Austrália
O fogo esteve à porta, mas eles recusaram sair de casa — tinham de salvar cangurus bebés
À medida que um feroz incêndio florestal devastava a comunidade rural australiana de Wytaliba, em Nova Gales do Sul, Gary Wilson e a companheira, Julie Willis, decidiram não abandonar a sua casa de madeira — tinham o lar cheio de cangurus bebés órfãos.
Mais de uma dúzia de marsupiais aconchegaram-se em sacas de pano penduradas na sala de estar do casal, quais “prendas no sapatinho”. Cangurus adultos e outros animais selvagens que já não estavam há muito aos seus cuidados também voltaram à casa, em busca de refúgio enquanto as chamas se aproximavam.
“Tínhamos demasiados animais em casa e ao redor, portanto não podíamos mesmo ir… decidimos que íamos ficar e lutar”, conta Wilson à Reuters, na casa do casal, afastada da civilização, agora rodeada por terra queimada e veículos carbonizados. “Às 15h estava um lindo dia de Verão, às 16h era meia-noite”, diz. “Não dava para ver para lá de 20 metros, e depois o fogo chegou e queimou praticamente tudo.”
Wilson e Willis protegeram o lar por pelo menos 14 horas, com extintores, bombas de água e um sistema de aspersores no telhado, que apagava brasas que caíam do céu. Uma boa prevenção, e muita sorte, mantiveram a casa de madeira de cipreste de pé — e asseguraram a sobrevivência das crias órfãs. O incêndio de 8 de Novembro que arrasou a pequena comunidade de Wytaliba, originalmente iniciada como uma comuna nos anos 70, vitimou dois dos vizinhos de Wilson.
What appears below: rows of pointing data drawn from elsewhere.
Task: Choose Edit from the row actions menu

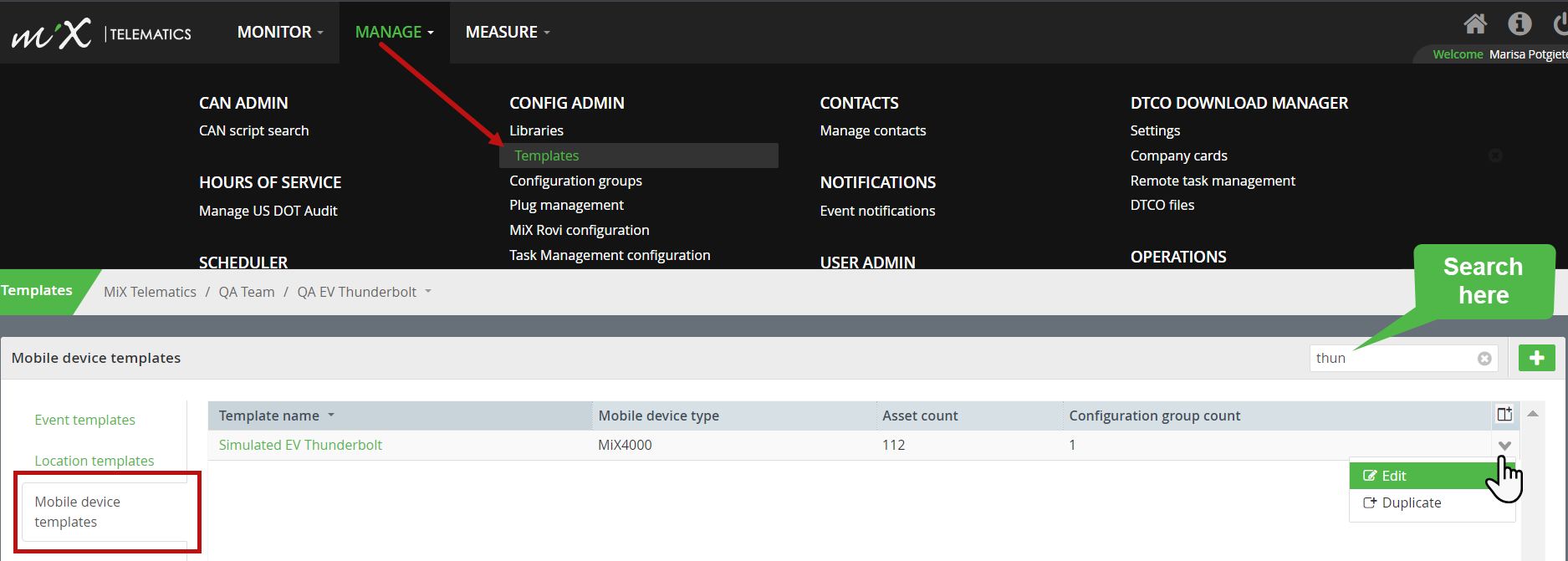Action: pyautogui.click(x=1393, y=476)
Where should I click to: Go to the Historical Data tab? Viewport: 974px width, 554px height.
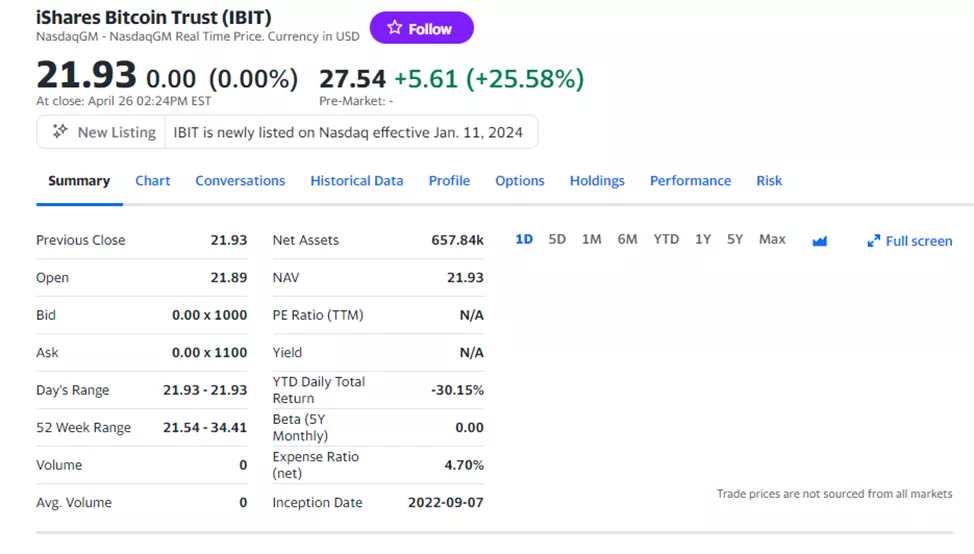[x=357, y=181]
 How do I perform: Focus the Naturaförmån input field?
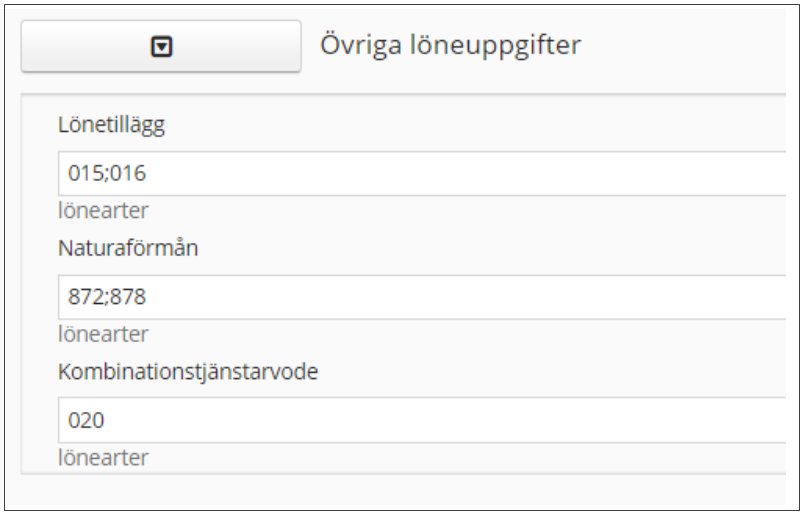(x=421, y=297)
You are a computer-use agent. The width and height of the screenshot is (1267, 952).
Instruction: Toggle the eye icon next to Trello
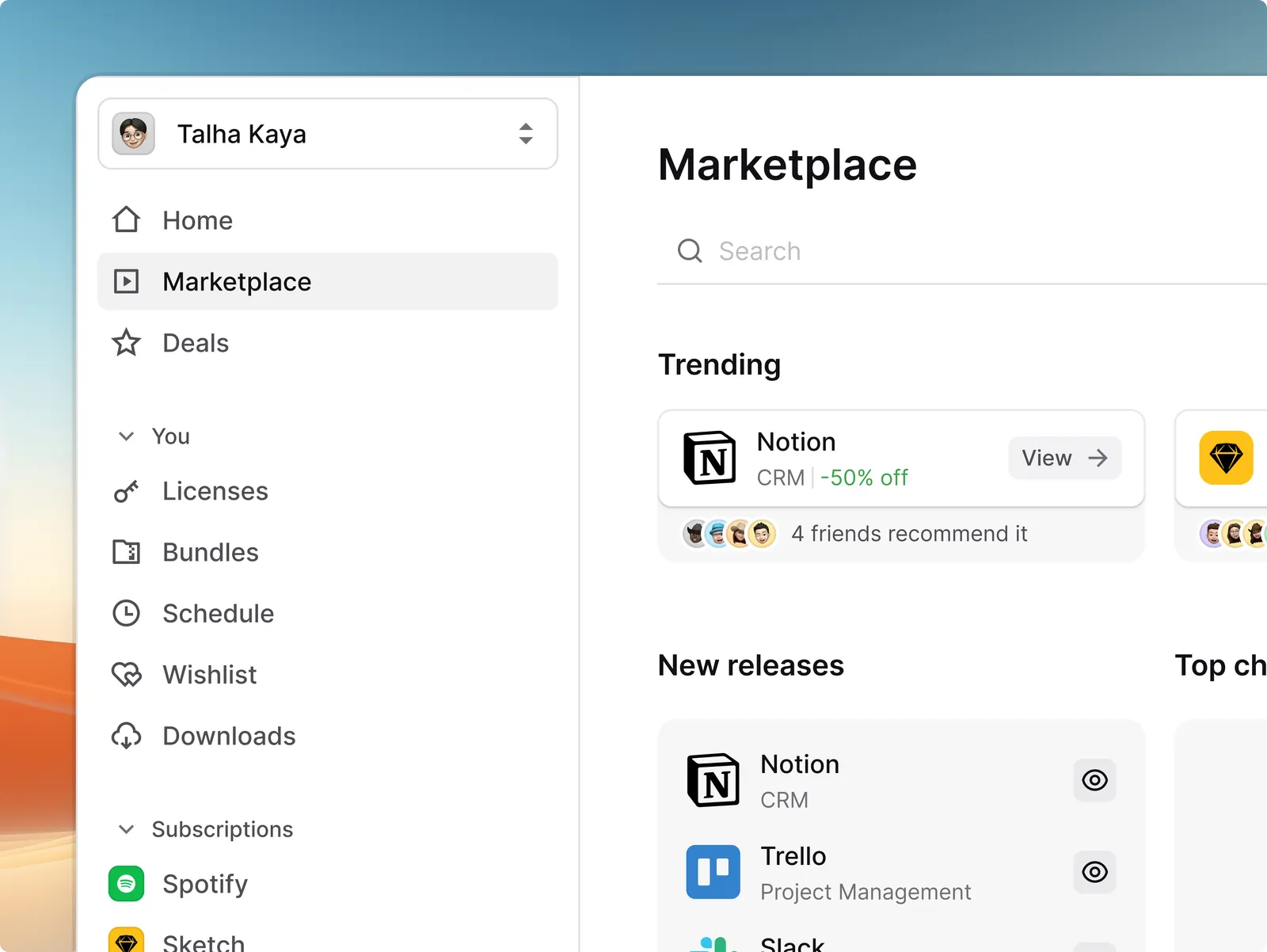coord(1094,872)
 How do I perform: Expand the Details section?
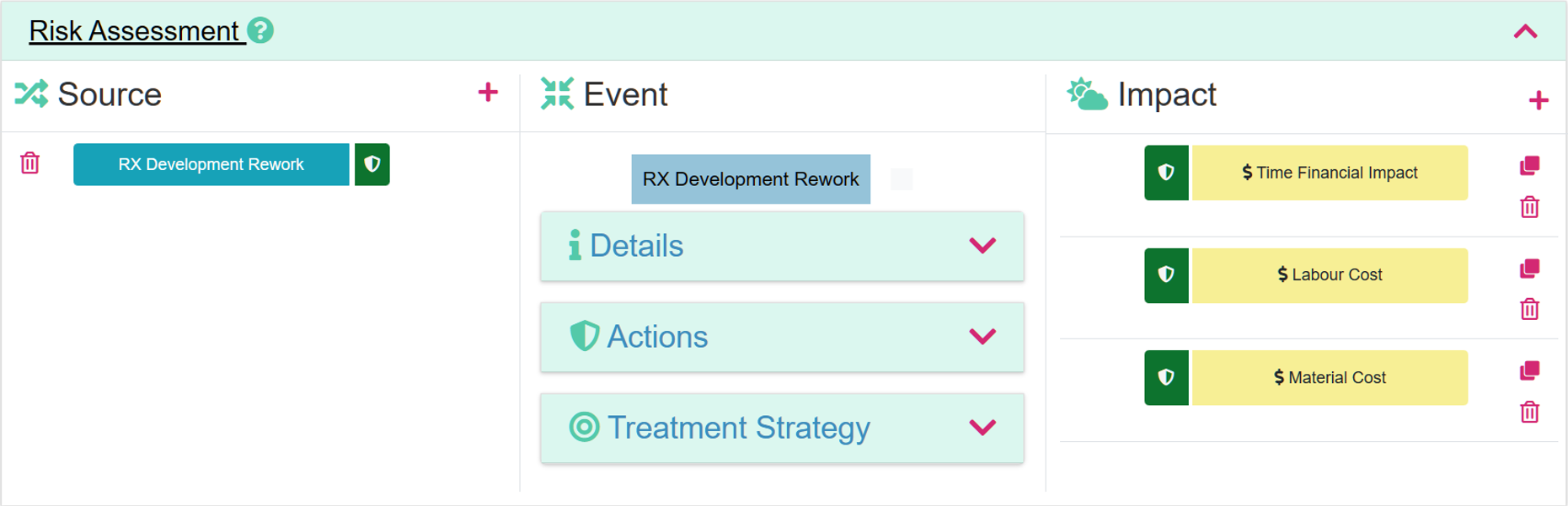pyautogui.click(x=982, y=246)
“Foi uma coisa horrível… o mato inteiro ardeu. Foi tudo vaporizado — é o Vietname, é o que isto mais parece”, remata o australiano, enquanto cangurus bebés comiam cereais de uma gamela feita a partir do pneu de um carro e faziam fila, aos pares, para beberem leite especial de um biberão. Willis diz que nunca tinha visto fogos tão intensos e que a maioria dos animais, como gambás, equidnas, lagartos e inclusive muitos pássaros, não foi rápido o suficiente para escapar às chamas.
“Só depois dos incêndios é que uma pessoa se apercebe que esteve mesmo perto de morrer, mas na altura estava muito ocupada a tentar apagar o fogo”, confessa. A prolongada época de incêndios da Austrália matou, desde Setembro de 2019, 33 pessoas e estima-se que mil milhões de animais. Cerca de 2.500 casas foram destruídas e mais de 11,7 milhões de hectares de mato seco foram dizimados.
O número de hóspedes na casa em Wytaliba, comunidade que tem sido um santuário para a vida selvagem há já 25 anos, está a crescer, no rescaldo em curso dos fogos, estando ainda os danos, a escassez da comida e a poluição da água a devastar a vida selvagem local. Wilson e Willis costumam olhar por crias resgatadas depois de as mães serem atingidas por veículos, mas agora estão a acolher um número cada vez maior de órfãos dos incêndios.
As crias, que são alimentadas por uma fórmula de leite especial a cada duas a quatro horas, como os bebés humanas, vão ser eventualmente soltas na floresta, diz Willis. “Não tivemos filhos; é nisto que levamos o nosso tempo”, reflecte, enquanto faz festas a uma cria no seu colo e outra lhe cutuca os pés. “Achamos que vale a pena — é uma causa que vale a pena — cuidar de bebés, não importa quais sejam, cangurus, equidnas ou fascólomos.”